1996年以来優勝なしも先発は充実。ジョーンズ加入で得点力アップ? 今年こそがんばれオリックス!
 2016年に広島がリーグ優勝を果たしたときが実に25年ぶり。長きにわたって低迷していた球団が、ようやく日の目を見たことが当時、話題となった。

 その広島が低迷から抜けた今、最もリーグ優勝から遠ざかっているのはオリックスだ。前身球団時代も含めると、2000年以降、リーグ優勝ができていないのは、セ・リーグではDeNA(最後が1998年)、パ・リーグではオリックス(同1996年)の2球団。

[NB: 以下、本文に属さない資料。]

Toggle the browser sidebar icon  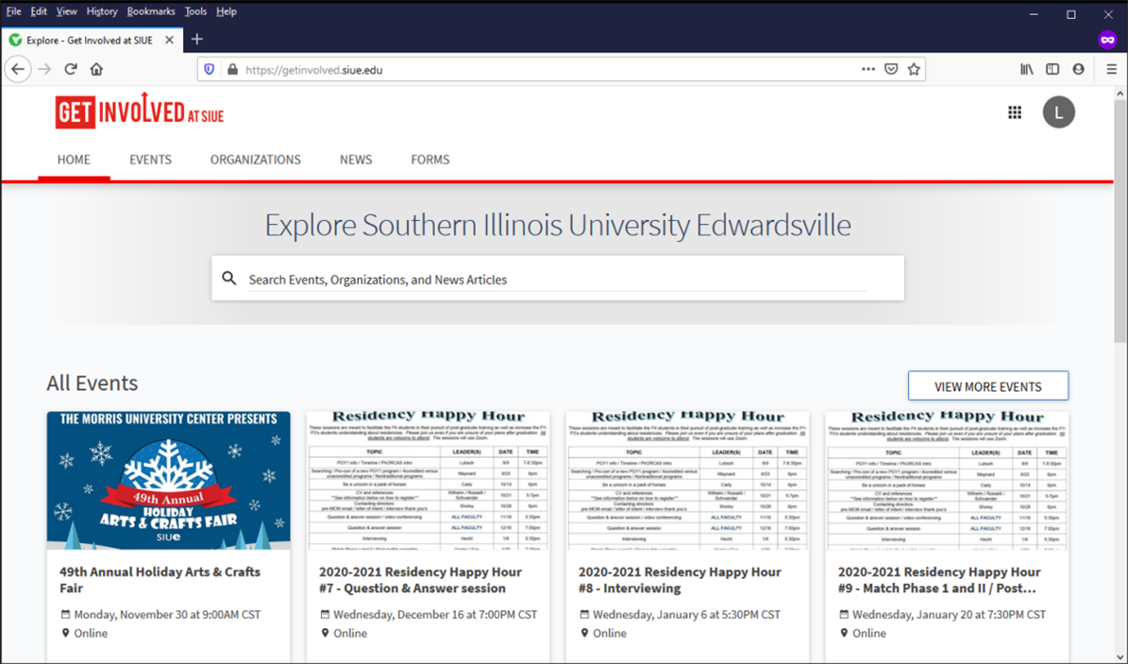[1052, 69]
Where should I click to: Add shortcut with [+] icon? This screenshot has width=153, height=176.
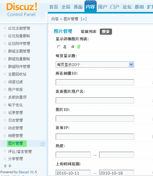(84, 19)
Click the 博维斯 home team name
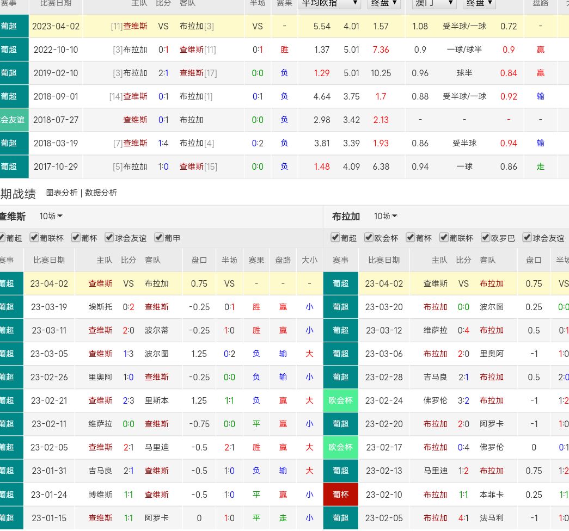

 ただしDeNAは2019年にシーズン2位からCSを突破して日本シリーズに出場している。一方のオリックスは、1996年の優勝時以降、日本シリーズ出場もない。

最後の優勝シーズンはこんなオーダーだった


 ちなみに、最後にリーグ優勝した1996年開幕戦のスタメンは以下のとおり。

1(中堅)イチロー
2(三塁)馬場敏史
3(DH)D・J
4(遊撃)小川博文
5(右翼)藤井康雄
6(左翼)田口壮
7(一塁)四條稔
8(捕手)三輪隆
9(二塁)大島公一
投手:星野伸之

 オーダーをながめるだけで視界がセピア色になるほどの渋すぎる面々。なお、この年は、巨人相手に日本シリーズでも優勝(4勝1敗)している。その日本シリーズ最終戦(5戦目)のスタメンはこちら。

1(左翼)田口壮
2(二塁)大島公一
3(中堅)イチロー
4(DH)ニール
5(右翼)藤井康雄
6(一塁)D・J
7(遊撃)小川博文
8(三塁)福良淳一
9(捕手)高田誠
投手:星野伸之

 レギュラーシーズンでは、イチローが首位打者、最多安打、最高出塁率、ニールが本塁打と打点の二冠。打撃タイトルをチームで総なめにし、リーグ連覇。その勢いで、日本一にも輝く。阪神淡路大震災からの復興を目指し、「がんばろう神戸」のキャッチフレーズを掲げていたことも印象的だった。

三本柱は12球団トップクラス


 と、しばし過去の栄光に浸ったところで今季の話。開幕して7戦を終えた時点で、オリックスは1勝6敗。この数字だけを見るとお先真っ暗だが、希望の光がないわけではない(成績は6月26日現在)。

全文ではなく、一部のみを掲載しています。